Wish no more, for here it is: GitHub- Terraform Registry
In this guide, we’ll explore what a typical Astronomer setup may look like today, and how to bring it under management by Terraform using the provider.
TL;DR
If you’re already familiar with Terraform, here’s everything you’ll need to get up and running.
- Organization
data_source
for info about your org - Workspace
resource
to manage a (or many) workspaces - Cluster
resource
for a single-tenant cluster (optional) - Deployment
resource
terraform {
...
# other TF config, such as backend, TF versions, etc.
# Any TF version > 1.0
...
required_providers {
...
# other providers
...
astronomer = {
source = "GK-Consulting/astronomer"
version = "0.3.0"
}
}
}
# provider config
provider "astronomer" {
token = "<API token>"
organization_id = "<org ID>"
}
# additional data about the organization
data "astronomer_organization" "org" {
id = "<org ID>"
}
resource "astronomer_workspace" "my_workspace" {
name = "GK Consulting"
cicd_enforced_default = false
description = "Blog Demo"
}
resource "astronomer_cluster" "aws_dedicated" {
cloud_provider = "AWS"
name = "Test Dedicated Cluster"
region = "us-east-1"
type = "DEDICATED"
vpc_subnet_range = "172.20.0.0/20"
k8s_tags = []
node_pools = []
workspace_ids = [astronomer_workspace.my_workspace.id]
}
resource "astronomer_deployment" "demo_deployment" {
astro_runtime_version = "9.1.0"
cluster_id = astronomer_cluster.aws_dedicated.id
default_task_pod_cpu = "0.5"
default_task_pod_memory = "1Gi"
description = "A Standard Deployment"
executor = "CELERY"
is_dag_deploy_enabled = true
is_cicd_enforced = true
is_high_availability = true
name = "Test Deployment TF"
resource_quota_cpu = "160"
resource_quota_memory = "320Gi"
scheduler_size = "MEDIUM"
type = "STANDARD"
workspace_id = astronomer_workspace.my_workspace.id
worker_queues = [
{
astro_machine : "A5",
is_default : true,
max_worker_count : 1,
min_worker_count : 1,
name : "default",
worker_concurrency : 1,
},
]
environment_variables = [
{
is_secret : true,
key : "AWS_ACCESS_SECRET_KEY",
value : "SECRET_VALUE",
},
{
is_secret : false,
key : "AWS_ACCESS_KEY_ID",
value : "NOT_SECRET",
},
]
}
Managing your Astro with Terraform
We’ll assume you already have some resources in Astronomer and that you already use Terraform to manage your infrastructure. We’ll use one of our (GK Consulting’s) existing organizations for this demonstration. For the sake of simplicity we’ll create all of our configuration in a single Terraform file, main.tf
.
Initial Setup and Org Info
Before writing any Terraform, we’ll need to set up some authentication so the provider can interact with our Astro org. Go to Orgnization Settings -> Access Management -> API Tokens and create a new API token. If you don’t have permissions here, go to Workspace Settings -> Access Management -> API Tokens and create one there. Note this token for use in the configuration below.
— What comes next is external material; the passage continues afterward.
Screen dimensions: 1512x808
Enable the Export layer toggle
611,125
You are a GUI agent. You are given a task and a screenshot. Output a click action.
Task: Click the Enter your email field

Note that this token will be able to read information about the organization, but only perform write operations for this specific workspace. If you want to create or manage other workspaces or org-level resources, you’ll need an org-level API token.
You can see that we have an existing organization with a workspace in it:
Let’s bring these under management with Terraform! First we’ll add an organization data source to make sure everything’s working as well as ensure we’ve got information about our organization to use in the rest of the configuration.
main.tf
terraform {
...
# other TF config, such as backend, TF versions, etc.
# Any TF version > 1.0
...
required_providers {
...
# other providers
...
astronomer = {
source = "GK-Consulting/astronomer"
version = "0.3.0"
}
}
}
# provider config
provider "astronomer" {
token = "<API token>"
organization_id = "<org ID>"
}
# additional data about the organization
data "astronomer_organization" "org" {
id = "<org ID>"
}
First, we’ll run terraform init
, which will install the provider:
![image][“20240107144916.png”]
Yes, my terminal is awesome. Manjaro Linux + Starship.rs + Nord Theme = 👍
Now we’ll run terraform plan
, which will simply read our org
data_source
:
Finally, let’s run terraform state list
to see that indeed, the information about our organization is in our Terraform state, followed by terraform state show data.astronomer_organization.test
to see this information.
We now have information about our organization available to the rest of our Terraform configuration!
Managing the Workspace
Next we’ll add a workspace resource so that we can manage our Astro workspace.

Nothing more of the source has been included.